Teeth whitening: is it right for you?

There is a common complaint among many people who visit their dentist and it is simply that they feel their teeth are not white enough.
While few people want the full Hollywood smile, many feel that tooth staining or yellowing is holding them back in their careers. Not to mention causing them to feel self-conscious when they smile.

Luckily, teeth whitening is one of the oldest cosmetic treatments that your dental Coorparoo can offer. And here, the treatment is broken down into a simplified guide. So read on to learn more!

What is whitening?

Whitening is simply the process of making teeth whiter. It has been common in dental surgeries since the 1960s, but in recent years techniques and technologies have advanced to make it easier. It typically involves the application of bleach in controlled amounts to the teeth to lift off stains and create a whiter tooth surface.

White teeth

There are different types of dental stains caused by different sources. If you have stains caused by diet or smoking, then your dentist will likely use bleach-based whitening to remove them from your enamel.

If your staining is caused by fluorosis, medication or illness, then your dentist may aim to use abrasion based techniques to make your smile whiter.

Bleach-based whitening

As mentioned before, bleach-based whitening is the most popular method for whitening teeth.

Your dentist will apply a hydrogen peroxide based bleach to your teeth and then expose them to UV light. This causes a reaction that is called oxidation, which lifts the stains off of the surface of the teeth. This is usually done in one sitting, but if you have more extreme staining, your dentist may decide to offer it over multiple appointments.

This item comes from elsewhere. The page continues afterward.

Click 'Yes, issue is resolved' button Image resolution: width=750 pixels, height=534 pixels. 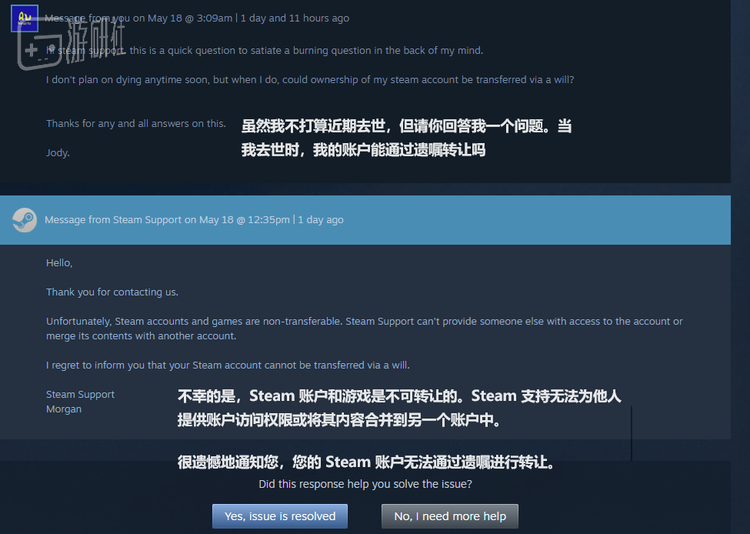click(280, 516)
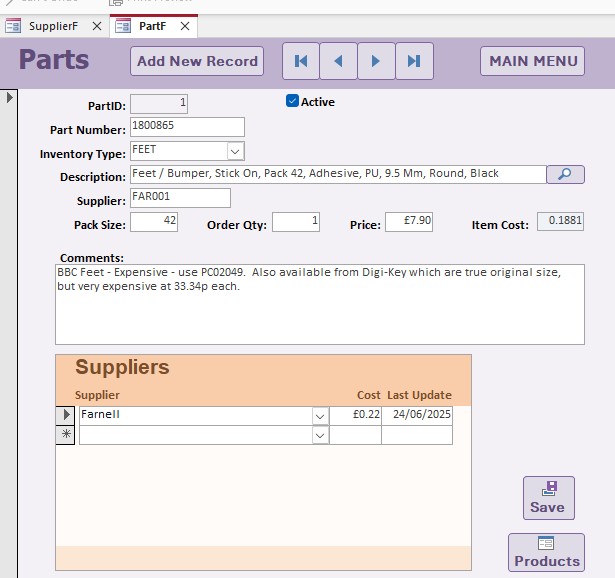Click the Pack Size field
Image resolution: width=615 pixels, height=578 pixels.
point(154,222)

Your dental team may also decide to offer you custom-fitted trays to use at home to whiten your teeth. They will provide you with a weaker version of the hydrogen peroxide based bleach to fill the trays to wear to bed. This is usually required over two weeks and will be followed up by a second surgery whitening procedure to get the desired final result.

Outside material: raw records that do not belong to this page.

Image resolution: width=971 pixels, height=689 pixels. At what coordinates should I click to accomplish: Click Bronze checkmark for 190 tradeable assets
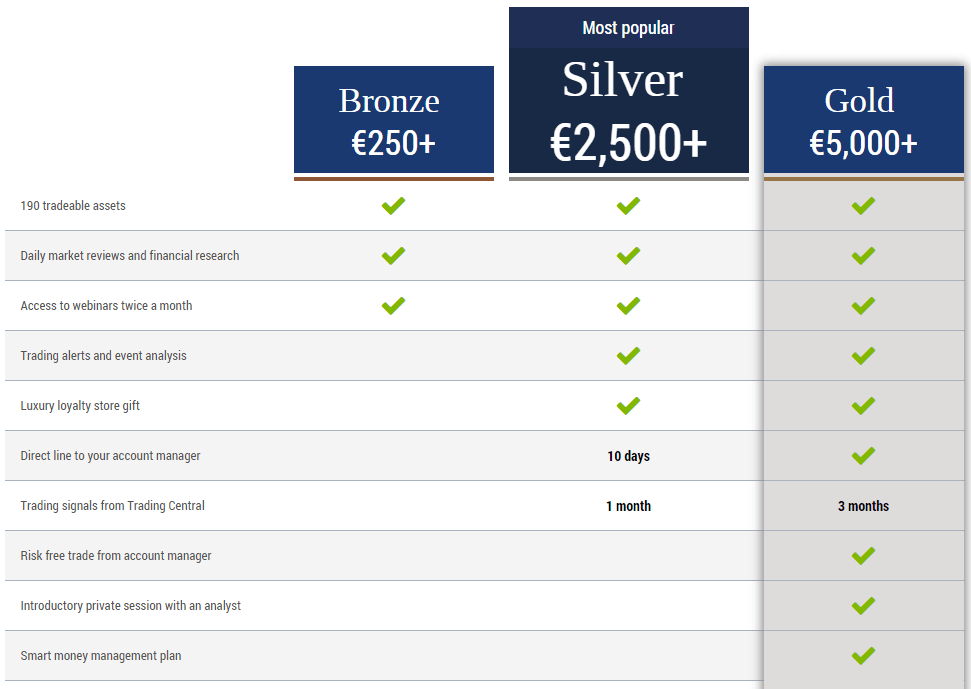click(393, 206)

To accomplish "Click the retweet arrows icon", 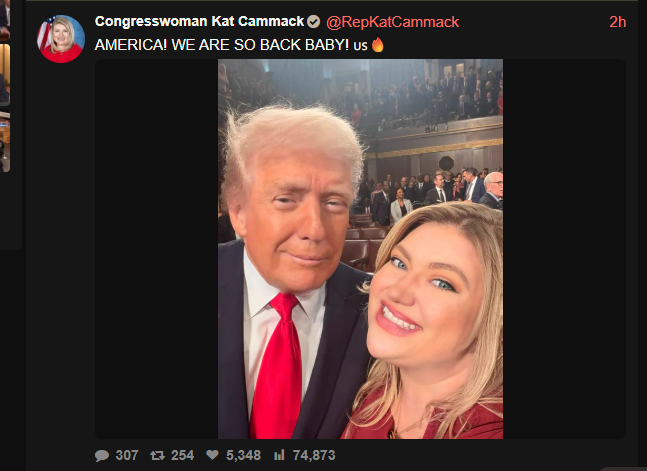I will click(x=157, y=455).
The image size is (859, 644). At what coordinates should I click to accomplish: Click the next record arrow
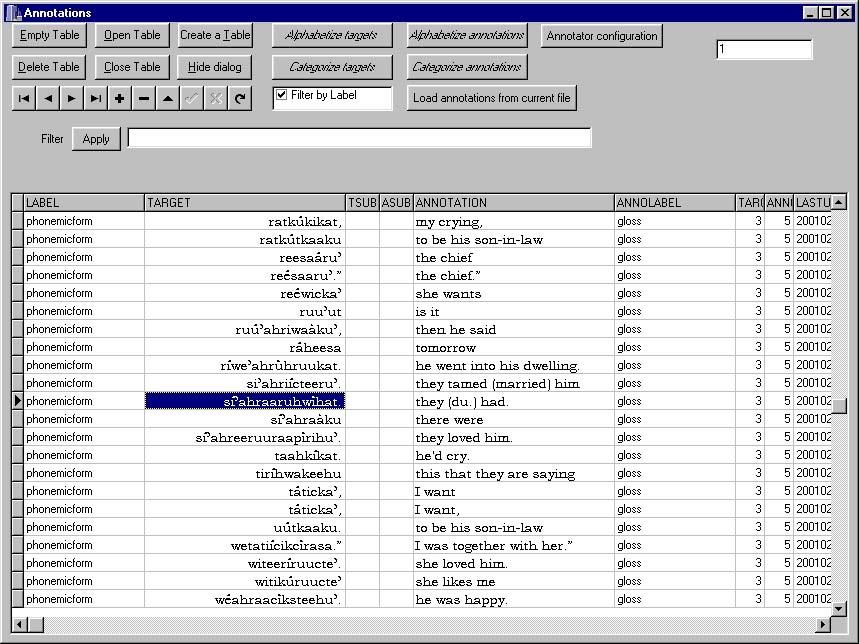(x=72, y=98)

Many patients have concerns that bleach-based whitening will cause oral sensitivity. And while this was once common, modern bleaches have anti-sensitivity agents within them. So any discomfort should be minimal.

Abrasion whitening

Abrasion whitening involves your dentist gently using a drill to remove deeply set stains from your teeth.

This is not a common option, however, and many dentists will offer other whitening treatments instead of this such as veneers or composite bonding.


The advantages of a whiter smile are simple; you will smile more and will feel better about yourself. Whiter teeth are also usually smoother too, due to the polishing that follows bleach-based whitening. So plaque is less likely to accumulate on whitened teeth too.


If you smoke, drink black coffee or red wine, your whiter smile may not last as long as someone who does not. The average whitening treatment lasts for around 9 months. But some dentists can offer you home top-up treatments, to keep your smile whiter for longer.

someone breaking cigarette in half


Any surgical or invasive procedure carries risks. Before proceeding you should seek a second opinion from an appropriately qualified health practitioner.